Um.  I don't see AFSCombineTokens being involved in callback behavior
_at all_.  That's for producing tokens the CM uses to talk to a
fileserver.  In the reverse direction, we simply have the CM _print_ a
token and hand it to the fileserver.  There should be no need for
combine-tokens, either generic or AFS-specific, to be involved in this
operation at all.


> > Jeff has described the current situation with regard to callbacks and
> information leakage and denial of service possibility.  Given that even
> with rxgk and a secure callback channel, we still have the problem of
> rx aborts being unauthenticated,
> 
> I think you're misrepresenting the RX abort problem.

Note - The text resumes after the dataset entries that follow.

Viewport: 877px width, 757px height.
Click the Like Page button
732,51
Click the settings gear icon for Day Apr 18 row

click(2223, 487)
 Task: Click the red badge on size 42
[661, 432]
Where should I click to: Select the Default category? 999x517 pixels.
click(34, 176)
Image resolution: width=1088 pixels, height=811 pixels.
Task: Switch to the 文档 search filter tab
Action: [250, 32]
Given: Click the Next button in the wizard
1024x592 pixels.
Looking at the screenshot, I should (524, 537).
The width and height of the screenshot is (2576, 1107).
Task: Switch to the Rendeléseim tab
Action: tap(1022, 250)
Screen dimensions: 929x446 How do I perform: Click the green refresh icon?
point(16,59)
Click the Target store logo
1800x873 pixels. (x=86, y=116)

RX aborts aren't a
> particular denial of service risk

Oh, no; they're far worse than that.  Since aborts are unauthenticated
one cannot rely upon them to be legitimate.  That means you can't rely
on RXGEN_OPCODE as a signal to downgrade to an older RPC if there's any
advantage to an attacker in forcing you to do so.  It means that Ubik's
voting protocol, which represents a "yes" vote as an abort with a
positive abort code indicating the duration the vote is valid, is
completely insecure.  IIRC there's another place where we rely on a
similar trick.  And, of course, there are plenty of opportunities for
the cache manager or individual applications to rely on error codes from
fileserver operations.

Callback protection doesn't defend us from either of these.  Neither
does rxgk.  In fact, neither of those components _can_, because the
problem lies in the Rx transport layer, below the RCP abstraction
(indeed, below the call channel abstraction) but above the
security-class abstraction.

So, should we hold up standardization, development, and deployment of
rxgk while we step back and redesign parts of Rx's transport layer to
authenticate aborts?  I don't think so.


> I'm quite happy to contribute language that describes what YFS is doing
> now for callback protection, but I will note (as mentioned above) that
> it does require changes outside of just the SetCallbackKey RPC. So, if
> we are to consider it, it needs to be considered as part of the main
> rxgk-afs document.

Why don't you start by just telling us what you're doing, in broad
terms?  Some people feel differently, but personally, I don't think an
I-D or a formal specification is required to get an idea across for
discussion.  If you do that, start a new thread, please?


-- Jeff